Eh bien ! nous sommes servis : en quelques jours nous avons vu les principaux acteurs se mettre en place et donner un aperçu de la partie qu’ils vont jouer.
Tony Blair a confirmé ce que nous annoncions : il va se rendre à Jérusalem, mais ne veut pas être confiné au rôle de garde-malade de l’Autorité palestinienne et de son président.
– Ce président, Mahmoud Abbas, déclare à qui veut l’entendre que, le Hamas lui ayant manqué, il ne veut plus avoir affaire à lui. Suivant l’exemple d’autres potentats arabes, il en vient à récuser les représentants de la majorité du peuple qu’il veut libérer de l’occupation.
Il gouvernera avec la minorité et s’en remet à ses nouveaux protecteurs : ils lui ont promis qu’ils récompenseront enfin sa modération et il semble avoir oublié que leurs précédentes promesses ont rarement été tenues
– En exécution d’une directive américaine, les ministres des Affaires étrangères des deux pays de la Ligue arabe qui entretiennent des relations officielles avec Israël (l’Égypte et la Jordanie) ont fait leurs valises pour se rendre à Jérusalem. Ils ont accepté la charge de « vendre l’offre de paix arabe » aux Israéliens, qui, ne la trouvant pas assez attrayante, demanderont à ses auteurs de vouloir bien l’améliorer.

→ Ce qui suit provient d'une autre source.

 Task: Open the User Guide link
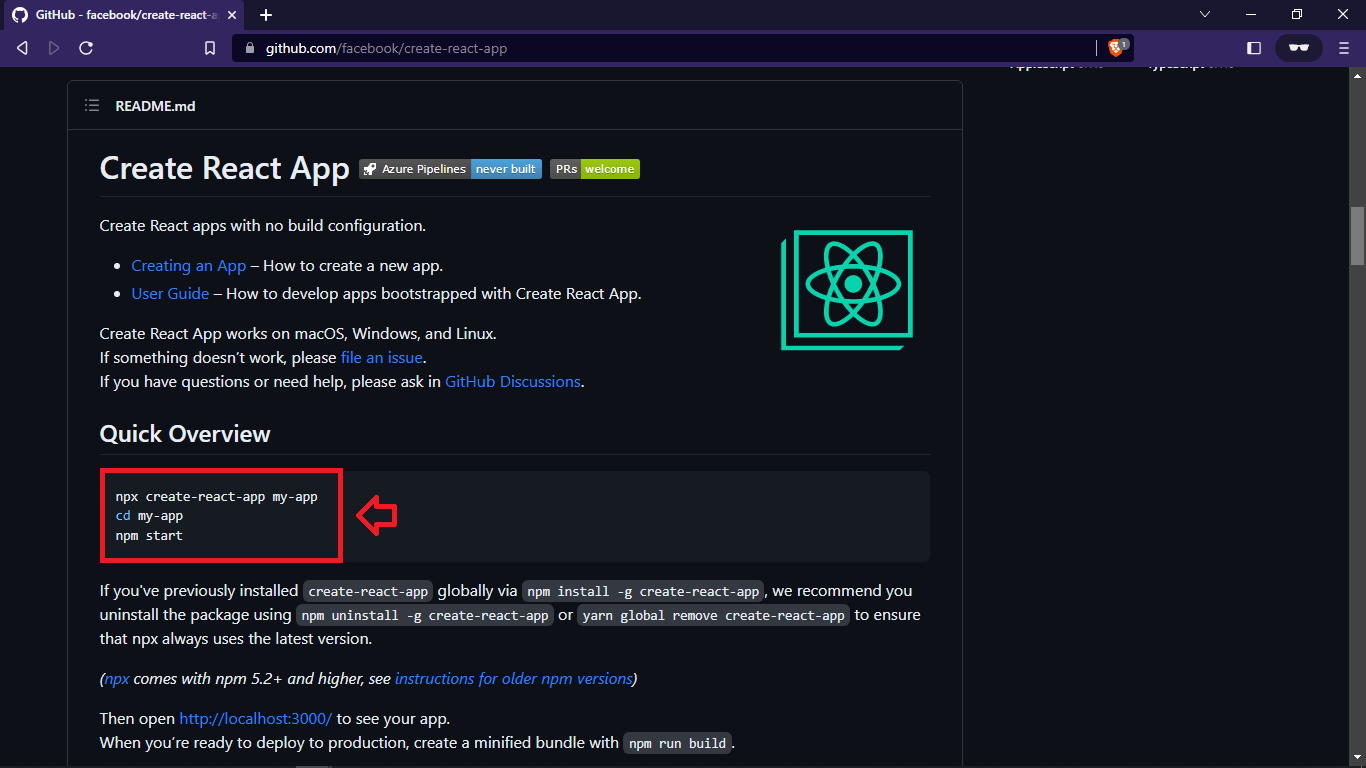tap(170, 293)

– Ayant persuadé George W. Bush lors de ses discussions avec lui, à Washington, que c’est de bonne tactique, Ehoud Olmert a pris l’initiative d’interpeller, à la télévision, le président syrien Bachar al-Assad pour lui dire en substance : « Négocions, puisque vous le voulez, mais sans intermédiaire ni témoin. Sachez cependant que le prix de notre évacuation par étapes de votre Golan a sensiblement augmenté.
« Il vous faudra, certes, nouer des relations diplomatiques et commerciales avec nous, mais vous devrez aussi et surtout rompre avec l’Iran, lâcher le Hezbollah et le Hamas, venir à nous complètement nu. Vous n’y êtes pas prêt ? Nous attendrons ; vous y viendrez plus tard » Assad a répondu en résumé : « Pas encore prêt Plus tard, peut-être »

Les pays arabes du Moyen-Orient sont actuellement affligés de dirigeants médiocres, surclassés par les dirigeants des États-Unis et d’Israël, tout aussi médiocres, mais plus volontaires et dotés de plus de moyens qu’eux, qui les manipulent à loisir pour mieux contrôler les destins de leurs peuples

*Le représentant du Royaume-Uni a émis de sérieuses réticences, qui ont été tout simplement ignorées.